As the title indicates, there are two levels involved in the research
carried out in this thesis: the general issue of understanding (and
promoting) Logic Engineering, together with a detailed study of its
particular instantiation for Description and Hybrid Languages.
For some years now, a trend has been developing in the field of
computational logic: given the wide diversity of applications the
field has advanced into (theorem proving, software and hardware
verification, computational linguistics, knowledge representation,
etc.), a multiplicity of formal languages has been developed, offering
a wealth of alternatives to classical languages. With the advantages
of the diversity of choice, comes its complexity. How do we decide
what the best formalism is for a given reasoning or modeling task? Or
even more, what are the important rules to take into account when
designing yet another formal language? How do we compare, how do we
measure, how do we test? These are the questions that the young field
of Logic Engineering is supposed to investigate and, if possible,
answer.
What we know about Logic Engineering is still not a lot, and as yet
there are no general answers to these questions. Don't expect to find
a list of ``recipes'' of how things should be done here. But much can
be learned from analyzing in detail a particularly interesting case.
This will be the main thrust of the work carried out in the thesis.
Description logics are a family of formal languages used for
structured knowledge representation. They have been designed as a
tool to describe information in terms of concepts and their
interrelation (definitions), together with means to specify that
certain elements of the domain actually fit such definitions
(assertions). In addition, they provide a formal notion of inference
in terms of this structured knowledge. Description logics constitute
the best example we are aware of, of a broad, homogeneous collection
of formal languages with a clearly specified semantics (in terms of
first-order models) devised to deal with particular applications.

Information supplied:
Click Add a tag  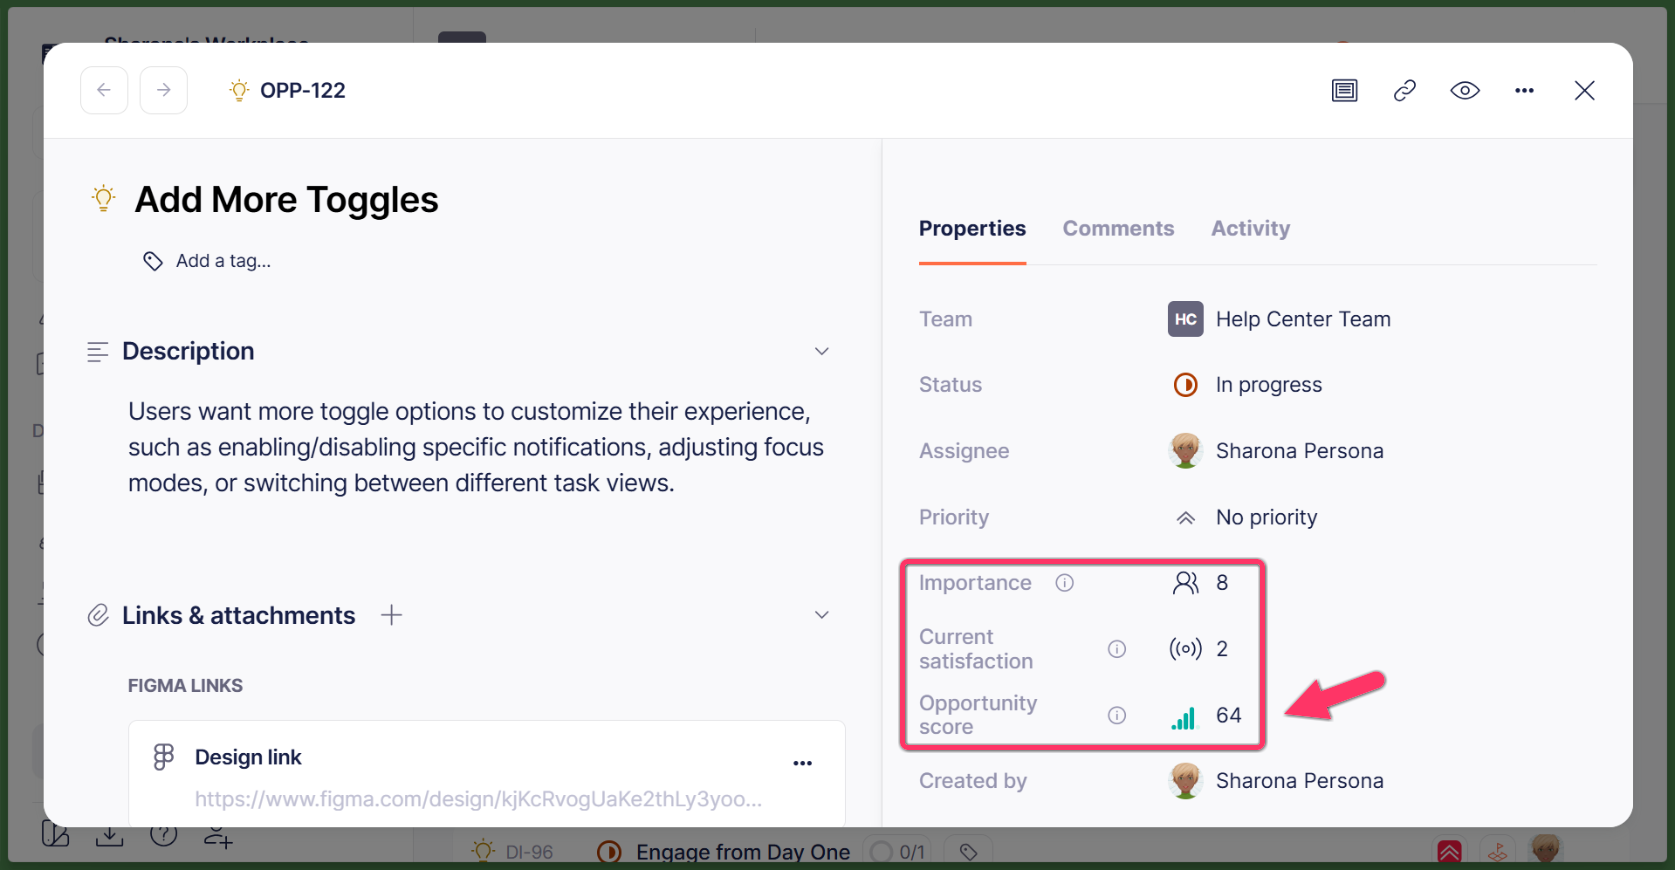[222, 261]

Instructions to follow: Write out the passage on Logic Engineering word for word, from "What we know" up to and including "particularly interesting case.". None of the data is needed for this work.

Written answer:
What we know about Logic Engineering is still not a lot, and as yet
there are no general answers to these questions. Don't expect to find
a list of ``recipes'' of how things should be done here. But much can
be learned from analyzing in detail a particularly interesting case.